What you should do ▸ Copy out the lines below that hold the word "episode".
________
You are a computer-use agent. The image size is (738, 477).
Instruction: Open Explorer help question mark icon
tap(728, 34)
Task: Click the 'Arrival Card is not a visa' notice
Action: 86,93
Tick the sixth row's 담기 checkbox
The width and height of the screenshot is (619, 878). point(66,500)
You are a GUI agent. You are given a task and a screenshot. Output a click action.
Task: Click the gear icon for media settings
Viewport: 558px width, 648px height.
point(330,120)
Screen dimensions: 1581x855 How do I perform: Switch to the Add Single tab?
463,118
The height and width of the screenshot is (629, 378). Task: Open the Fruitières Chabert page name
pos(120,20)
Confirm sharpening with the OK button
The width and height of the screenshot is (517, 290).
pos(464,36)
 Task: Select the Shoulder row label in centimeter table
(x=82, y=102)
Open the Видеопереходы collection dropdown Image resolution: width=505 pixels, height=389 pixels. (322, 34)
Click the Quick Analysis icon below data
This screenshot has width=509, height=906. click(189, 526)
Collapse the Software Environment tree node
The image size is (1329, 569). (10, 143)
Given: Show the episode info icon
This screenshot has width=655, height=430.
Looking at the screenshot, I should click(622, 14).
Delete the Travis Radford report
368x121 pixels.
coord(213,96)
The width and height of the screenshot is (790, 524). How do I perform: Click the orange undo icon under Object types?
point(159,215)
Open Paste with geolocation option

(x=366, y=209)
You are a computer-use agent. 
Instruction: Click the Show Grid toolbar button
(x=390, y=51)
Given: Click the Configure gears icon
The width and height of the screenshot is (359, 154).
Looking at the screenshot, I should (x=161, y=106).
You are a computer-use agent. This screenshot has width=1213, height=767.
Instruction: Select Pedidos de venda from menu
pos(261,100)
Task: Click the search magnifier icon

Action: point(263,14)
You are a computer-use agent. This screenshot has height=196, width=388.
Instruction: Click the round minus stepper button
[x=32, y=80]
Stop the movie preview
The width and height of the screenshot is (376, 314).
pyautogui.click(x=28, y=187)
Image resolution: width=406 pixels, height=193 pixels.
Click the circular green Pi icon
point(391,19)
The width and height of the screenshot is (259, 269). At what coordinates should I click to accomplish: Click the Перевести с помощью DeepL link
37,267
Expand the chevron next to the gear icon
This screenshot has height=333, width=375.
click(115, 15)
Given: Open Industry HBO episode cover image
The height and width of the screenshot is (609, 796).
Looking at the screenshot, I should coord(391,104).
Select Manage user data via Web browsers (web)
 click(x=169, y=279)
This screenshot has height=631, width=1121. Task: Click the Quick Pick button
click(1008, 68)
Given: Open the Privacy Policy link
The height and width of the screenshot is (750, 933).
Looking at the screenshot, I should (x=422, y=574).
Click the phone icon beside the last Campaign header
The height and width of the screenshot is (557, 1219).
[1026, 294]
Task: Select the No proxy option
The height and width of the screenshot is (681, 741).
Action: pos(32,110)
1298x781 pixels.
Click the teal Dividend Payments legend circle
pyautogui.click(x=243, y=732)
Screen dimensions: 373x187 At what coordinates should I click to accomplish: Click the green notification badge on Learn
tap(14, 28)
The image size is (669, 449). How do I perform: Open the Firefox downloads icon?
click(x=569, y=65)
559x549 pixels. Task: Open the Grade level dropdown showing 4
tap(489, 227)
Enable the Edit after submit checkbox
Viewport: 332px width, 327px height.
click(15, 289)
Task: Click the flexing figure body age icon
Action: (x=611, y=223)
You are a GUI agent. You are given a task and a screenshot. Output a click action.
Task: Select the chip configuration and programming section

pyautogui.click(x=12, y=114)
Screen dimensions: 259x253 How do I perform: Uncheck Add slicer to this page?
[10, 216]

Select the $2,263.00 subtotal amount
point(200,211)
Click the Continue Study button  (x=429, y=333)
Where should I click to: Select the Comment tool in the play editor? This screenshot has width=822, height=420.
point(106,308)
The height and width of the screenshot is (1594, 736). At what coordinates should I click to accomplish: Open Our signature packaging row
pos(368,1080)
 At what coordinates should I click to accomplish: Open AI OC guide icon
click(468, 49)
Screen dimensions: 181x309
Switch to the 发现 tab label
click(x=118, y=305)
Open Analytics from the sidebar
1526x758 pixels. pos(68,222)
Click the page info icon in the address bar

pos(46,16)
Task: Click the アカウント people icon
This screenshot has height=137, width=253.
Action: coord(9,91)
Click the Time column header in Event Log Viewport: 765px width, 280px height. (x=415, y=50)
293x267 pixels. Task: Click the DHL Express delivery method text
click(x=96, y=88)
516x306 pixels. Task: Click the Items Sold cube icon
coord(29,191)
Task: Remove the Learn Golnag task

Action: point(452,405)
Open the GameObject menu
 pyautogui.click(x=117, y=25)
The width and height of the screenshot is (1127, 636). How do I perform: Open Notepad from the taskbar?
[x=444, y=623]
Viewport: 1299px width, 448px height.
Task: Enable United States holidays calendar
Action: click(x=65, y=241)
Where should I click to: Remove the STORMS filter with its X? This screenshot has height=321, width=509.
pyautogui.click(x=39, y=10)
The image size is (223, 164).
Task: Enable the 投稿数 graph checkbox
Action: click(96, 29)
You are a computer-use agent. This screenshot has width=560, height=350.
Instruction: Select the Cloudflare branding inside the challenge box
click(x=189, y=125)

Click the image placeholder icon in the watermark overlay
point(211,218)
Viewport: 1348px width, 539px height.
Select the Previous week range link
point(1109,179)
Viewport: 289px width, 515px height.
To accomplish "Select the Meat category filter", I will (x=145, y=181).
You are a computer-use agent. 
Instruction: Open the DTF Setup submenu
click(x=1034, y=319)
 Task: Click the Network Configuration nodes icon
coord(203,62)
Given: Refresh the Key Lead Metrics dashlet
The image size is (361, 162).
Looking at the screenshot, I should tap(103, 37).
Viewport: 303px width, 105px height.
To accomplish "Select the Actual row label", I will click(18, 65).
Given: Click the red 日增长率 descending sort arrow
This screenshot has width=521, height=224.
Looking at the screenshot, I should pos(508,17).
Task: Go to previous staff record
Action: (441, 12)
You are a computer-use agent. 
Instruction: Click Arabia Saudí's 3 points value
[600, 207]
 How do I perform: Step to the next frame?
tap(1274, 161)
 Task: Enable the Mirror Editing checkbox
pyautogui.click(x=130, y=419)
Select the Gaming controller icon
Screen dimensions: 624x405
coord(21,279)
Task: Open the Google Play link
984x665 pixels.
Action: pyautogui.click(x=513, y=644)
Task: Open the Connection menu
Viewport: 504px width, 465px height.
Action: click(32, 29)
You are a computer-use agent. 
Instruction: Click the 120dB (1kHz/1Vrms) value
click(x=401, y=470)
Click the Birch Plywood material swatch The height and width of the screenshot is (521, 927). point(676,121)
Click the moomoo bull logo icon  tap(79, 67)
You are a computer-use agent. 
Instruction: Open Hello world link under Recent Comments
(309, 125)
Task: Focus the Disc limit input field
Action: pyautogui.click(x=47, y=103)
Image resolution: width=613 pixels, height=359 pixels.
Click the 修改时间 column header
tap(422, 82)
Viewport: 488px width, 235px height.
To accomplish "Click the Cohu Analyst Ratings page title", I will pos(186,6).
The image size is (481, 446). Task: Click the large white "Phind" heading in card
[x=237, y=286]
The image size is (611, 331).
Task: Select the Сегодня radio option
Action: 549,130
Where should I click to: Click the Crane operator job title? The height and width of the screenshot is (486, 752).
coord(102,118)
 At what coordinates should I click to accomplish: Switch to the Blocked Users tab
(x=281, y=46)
________
Answer ▸
Given: Show the episode info icon
Given: Open Industry HBO episode cover image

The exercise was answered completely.